● **PROBLEM REQUIREMENTS**
Could you return each line below without altering a word?

● **INPUT RECORDS**
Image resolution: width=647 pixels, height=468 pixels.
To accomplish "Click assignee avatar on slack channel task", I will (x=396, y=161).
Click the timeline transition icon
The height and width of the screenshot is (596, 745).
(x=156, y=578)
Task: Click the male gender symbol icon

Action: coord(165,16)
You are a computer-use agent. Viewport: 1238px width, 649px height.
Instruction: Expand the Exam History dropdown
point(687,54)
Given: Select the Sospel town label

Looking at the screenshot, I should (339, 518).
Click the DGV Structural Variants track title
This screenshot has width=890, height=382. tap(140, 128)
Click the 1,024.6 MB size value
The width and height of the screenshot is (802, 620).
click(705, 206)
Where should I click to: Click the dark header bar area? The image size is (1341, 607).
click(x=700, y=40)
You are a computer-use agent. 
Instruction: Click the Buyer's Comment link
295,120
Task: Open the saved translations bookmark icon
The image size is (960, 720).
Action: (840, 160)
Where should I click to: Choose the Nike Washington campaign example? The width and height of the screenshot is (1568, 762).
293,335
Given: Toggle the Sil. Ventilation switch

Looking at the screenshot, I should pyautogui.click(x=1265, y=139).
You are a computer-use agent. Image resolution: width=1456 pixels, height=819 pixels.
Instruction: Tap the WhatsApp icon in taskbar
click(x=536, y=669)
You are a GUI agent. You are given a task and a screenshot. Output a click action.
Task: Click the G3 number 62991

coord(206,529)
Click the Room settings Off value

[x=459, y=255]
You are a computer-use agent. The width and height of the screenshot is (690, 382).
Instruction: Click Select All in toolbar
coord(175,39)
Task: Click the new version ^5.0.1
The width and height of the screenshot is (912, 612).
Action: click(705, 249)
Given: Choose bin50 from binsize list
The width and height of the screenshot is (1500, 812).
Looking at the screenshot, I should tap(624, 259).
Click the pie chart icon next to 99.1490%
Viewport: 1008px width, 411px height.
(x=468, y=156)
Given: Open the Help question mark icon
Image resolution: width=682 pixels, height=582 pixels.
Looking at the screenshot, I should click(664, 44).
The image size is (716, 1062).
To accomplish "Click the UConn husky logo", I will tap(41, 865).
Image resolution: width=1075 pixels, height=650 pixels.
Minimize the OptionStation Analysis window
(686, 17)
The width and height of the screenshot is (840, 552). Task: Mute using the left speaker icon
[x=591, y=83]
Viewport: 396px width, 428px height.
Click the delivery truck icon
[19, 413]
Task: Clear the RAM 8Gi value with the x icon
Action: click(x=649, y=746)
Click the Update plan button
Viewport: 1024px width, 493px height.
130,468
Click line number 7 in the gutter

● **ANSWER**
Image resolution: width=647 pixels, height=468 pixels.
To accomplish "Click assignee avatar on slack channel task", I will (x=396, y=161).
Click the timeline transition icon
The height and width of the screenshot is (596, 745).
(x=156, y=578)
Task: Click the male gender symbol icon

Action: coord(165,16)
You are a computer-use agent. Viewport: 1238px width, 649px height.
Instruction: Expand the Exam History dropdown
point(687,54)
Given: Select the Sospel town label

Looking at the screenshot, I should (339, 518).
Click the DGV Structural Variants track title
This screenshot has width=890, height=382. tap(140, 128)
Click the 1,024.6 MB size value
The width and height of the screenshot is (802, 620).
click(705, 206)
Where should I click to: Click the dark header bar area? The image size is (1341, 607).
click(x=700, y=40)
You are a computer-use agent. 
Instruction: Click the Buyer's Comment link
295,120
Task: Open the saved translations bookmark icon
The image size is (960, 720).
Action: (840, 160)
Where should I click to: Choose the Nike Washington campaign example? The width and height of the screenshot is (1568, 762).
293,335
Given: Toggle the Sil. Ventilation switch

Looking at the screenshot, I should pyautogui.click(x=1265, y=139).
You are a computer-use agent. Image resolution: width=1456 pixels, height=819 pixels.
Instruction: Tap the WhatsApp icon in taskbar
click(x=536, y=669)
You are a GUI agent. You are given a task and a screenshot. Output a click action.
Task: Click the G3 number 62991

coord(206,529)
Click the Room settings Off value

[x=459, y=255]
You are a computer-use agent. The width and height of the screenshot is (690, 382).
Instruction: Click Select All in toolbar
coord(175,39)
Task: Click the new version ^5.0.1
The width and height of the screenshot is (912, 612).
Action: click(705, 249)
Given: Choose bin50 from binsize list
The width and height of the screenshot is (1500, 812).
Looking at the screenshot, I should tap(624, 259).
Click the pie chart icon next to 99.1490%
Viewport: 1008px width, 411px height.
(x=468, y=156)
Given: Open the Help question mark icon
Image resolution: width=682 pixels, height=582 pixels.
Looking at the screenshot, I should click(664, 44).
The image size is (716, 1062).
To accomplish "Click the UConn husky logo", I will tap(41, 865).
Image resolution: width=1075 pixels, height=650 pixels.
Minimize the OptionStation Analysis window
(686, 17)
The width and height of the screenshot is (840, 552). Task: Mute using the left speaker icon
[x=591, y=83]
Viewport: 396px width, 428px height.
Click the delivery truck icon
[19, 413]
Task: Clear the RAM 8Gi value with the x icon
Action: click(x=649, y=746)
Click the Update plan button
Viewport: 1024px width, 493px height.
130,468
Click line number 7 in the gutter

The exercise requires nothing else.